The conclusion that everything in the outside world is nothing but a projection of my own self is philosophically quite untenable. Among other things, it makes genuine communication with others impossible, since each individual is bound, from the solipsist perspective, to consider others as non-existent entities. As a result, full-blown solipsism has hardly ever been adopted by a philosophical school.

The challenge of solipsism

On the other hand, much of modern philosophy rests on Descartes’ assumption that the “I” alone is certain. In medieval philosophy (and even for Descartes), the reality of the universe was guaranteed by God who created it. “I” was part of the world, and others were understood to be part of it on an equal footing, all belonging together to an organized and purposeful whole. In the modern scientific view, the world’s reality is taken as obvious on experimental and common sense grounds. With the loss of the absolute reference of a God transcending my own self, however, justifying the independent existence of a world outside me has become very problematic from a strictly philosophical viewpoint. Once my own self-awareness becomes the starting point of all certainty, every other entity I perceive becomes relative to my self and its reality can easily be challenged. If practically all modern and contemporary philosophies reject solipsism as a conclusion, they mostly remain open to its challenge. Thus, solipsism, the inability to go beyond one’s own world, stands as a reminder that the contemporary worldview generally lacks an ultimate point of reference.

Definition

Solipsism limits reality, but also knowledge of that reality to one’s own self.
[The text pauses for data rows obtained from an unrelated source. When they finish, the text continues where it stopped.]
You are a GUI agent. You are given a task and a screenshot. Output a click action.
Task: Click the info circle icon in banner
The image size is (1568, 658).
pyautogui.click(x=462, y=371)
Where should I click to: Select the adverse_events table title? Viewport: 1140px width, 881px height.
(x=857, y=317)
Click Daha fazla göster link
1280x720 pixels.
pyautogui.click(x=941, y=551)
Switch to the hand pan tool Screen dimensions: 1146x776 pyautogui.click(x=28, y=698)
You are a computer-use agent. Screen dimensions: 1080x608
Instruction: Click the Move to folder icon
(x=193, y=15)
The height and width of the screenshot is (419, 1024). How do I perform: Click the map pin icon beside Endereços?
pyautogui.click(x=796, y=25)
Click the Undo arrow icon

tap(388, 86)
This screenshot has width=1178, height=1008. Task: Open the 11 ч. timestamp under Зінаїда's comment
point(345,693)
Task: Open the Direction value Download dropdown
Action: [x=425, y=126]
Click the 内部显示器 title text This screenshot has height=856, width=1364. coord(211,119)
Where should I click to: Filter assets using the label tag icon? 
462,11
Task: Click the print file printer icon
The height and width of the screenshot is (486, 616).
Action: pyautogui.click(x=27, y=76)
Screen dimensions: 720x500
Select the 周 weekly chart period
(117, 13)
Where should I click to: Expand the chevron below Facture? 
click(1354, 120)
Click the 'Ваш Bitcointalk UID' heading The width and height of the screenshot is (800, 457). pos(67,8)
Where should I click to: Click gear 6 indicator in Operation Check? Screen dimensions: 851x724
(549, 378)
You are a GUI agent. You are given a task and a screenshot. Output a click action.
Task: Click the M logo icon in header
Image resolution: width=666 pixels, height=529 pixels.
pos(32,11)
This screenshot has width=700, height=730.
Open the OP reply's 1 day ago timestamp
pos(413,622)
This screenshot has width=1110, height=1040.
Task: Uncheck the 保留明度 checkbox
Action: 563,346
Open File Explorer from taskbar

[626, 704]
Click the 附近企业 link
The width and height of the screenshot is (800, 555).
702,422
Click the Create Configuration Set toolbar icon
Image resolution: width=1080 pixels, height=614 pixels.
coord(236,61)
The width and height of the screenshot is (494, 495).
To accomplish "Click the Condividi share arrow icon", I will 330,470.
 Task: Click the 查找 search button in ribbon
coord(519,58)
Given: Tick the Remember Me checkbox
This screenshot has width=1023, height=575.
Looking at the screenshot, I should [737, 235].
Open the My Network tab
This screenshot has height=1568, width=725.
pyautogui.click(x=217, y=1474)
Accordingly, it is used for two related yet distinct concepts:

  • A metaphysical belief that the universe is entirely the creation of one's own mind. Thus, in a sense, the belief that nothing 'exists' outside of one's own mind.
  • An epistemological position that one's own perceptions are the only things that can be known with certainty. The nature of the external world—that is, the source of one's perceptions—therefore cannot be conclusively known; it may not even exist. This is also called external world skepticism.

Origin of solipsism

Solipsism is first recorded with the Greek pre-Socratic sophist Gorgias (c. 483 B.C.E.–375 B.C.E.) who is quoted by the Roman skeptic Sextus Empiricus as having stated:

  1. Nothing exists
  2. Even if something exists, nothing can be known about it, and
  3. Even if something could be known about it, knowledge about it can't be communicated to others

Epistemological solipsism is generally identified with statements 2 and 3 from Gorgias; metaphysical solipsism embraces all three.

Varieties of solipsism

Philosophical disputes about the character and the consequences of solipsism hinge on the questions of (1) whether there is anything approaching a rigorous definition of solipsism, (2) whether a unique definition can be singled out as the one and only proper definition, or (3) whether there are as many definitions of solipsism as there are solipsists.

Metaphysical solipsism

Metaphysical solipsism is the variety of idealism which maintains that the individual self of the solipsistic philosopher is the whole of reality and that the external world and other persons are representations of that self, having no independent existence (Wood 1962, 295). More tersely, if more vaguely, it is expressed by the assertion "I myself only exist," in other words, it is the doctrine that no reality exists other than one's self.[1]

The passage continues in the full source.